Offres hostiles : de nouveaux détails changent tout pour le Canadien et Kent Hughes
Kent Hughes regarde la vague d'offres hostiles de loin cet été, et ce n'est pas un hasard. La transaction conclue avec les Golden Knights de Vegas lors du dernier repêchage a considérablement limité la marge de manoeuvre du Canadien de Montréal dans ce domaine précis.
La mécanique est technique mais importante à comprendre. En montant de deux rangs au repêchage grâce à l'échange avec Las Vegas, Hughes a chamboulé la grille des montants qu'il peut offrir dans le cadre d'une offre hostile. Le Canadien peut désormais proposer moins de 1 575 970 $, entre 2 387 833 $ et 4 775 666 $, ou plus de 11 939 166 $. Entre ces paliers, aucune offre n'est possible selon les règlements de la LNH.

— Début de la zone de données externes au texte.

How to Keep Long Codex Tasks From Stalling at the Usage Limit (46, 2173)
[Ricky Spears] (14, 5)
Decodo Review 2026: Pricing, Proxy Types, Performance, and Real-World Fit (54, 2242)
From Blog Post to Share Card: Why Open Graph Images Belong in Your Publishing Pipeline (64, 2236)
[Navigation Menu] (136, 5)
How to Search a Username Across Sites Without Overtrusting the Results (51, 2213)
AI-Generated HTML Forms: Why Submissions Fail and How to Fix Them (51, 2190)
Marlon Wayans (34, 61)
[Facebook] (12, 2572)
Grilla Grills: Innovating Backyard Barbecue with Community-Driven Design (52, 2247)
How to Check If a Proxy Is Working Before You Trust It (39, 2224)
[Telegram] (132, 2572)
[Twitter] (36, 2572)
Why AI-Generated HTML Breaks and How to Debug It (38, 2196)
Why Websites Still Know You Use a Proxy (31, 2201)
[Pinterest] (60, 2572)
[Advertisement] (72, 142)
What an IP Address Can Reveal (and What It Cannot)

La raison est précise. Le Canadien a cédé à Vegas un choix de repêchage de 2027 lui appartenant, un actif qui constitue un prérequis obligatoire pour certaines offres hostiles. Sans ce choix disponible, plusieurs scénarios deviennent tout simplement impossibles sur le plan réglementaire.
Stu Cowan, journaliste aguerri, a été direct sur le sujet lors du Sick Podcast. « Je ne vois pas le Canadien déposer une offre hostile. » Selon lui, si le plan avait été d'en déposer une, ce serait déjà chose faite. Le silence de Kent Hughes dans ce dossier est éloquent.

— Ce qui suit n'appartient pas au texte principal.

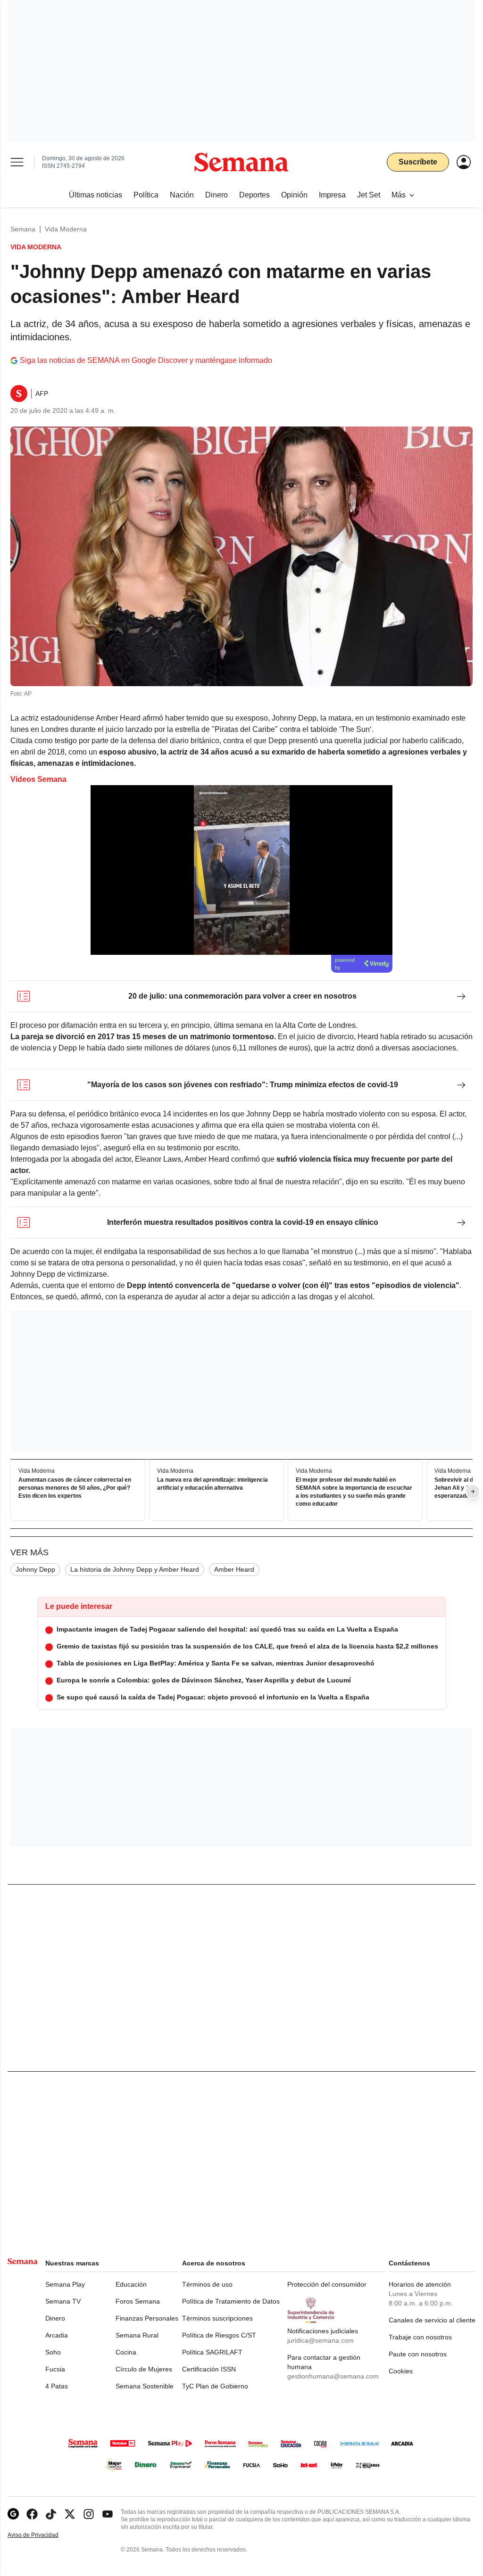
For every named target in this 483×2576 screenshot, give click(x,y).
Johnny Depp (35, 1569)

L'espace disponible sous le plafond salarial ajoute une autre contrainte majeure. Le Canadien dispose d'environ 14,23 millions de dollars, un montant qui peut sembler généreux à première vue. Mais ce coussin ne tient pas compte des dossiers encore à régler pour Kirby Dach, Zachary Bolduc, Arber Xhekaj et plusieurs autres joueurs de profondeur encore sans contrat.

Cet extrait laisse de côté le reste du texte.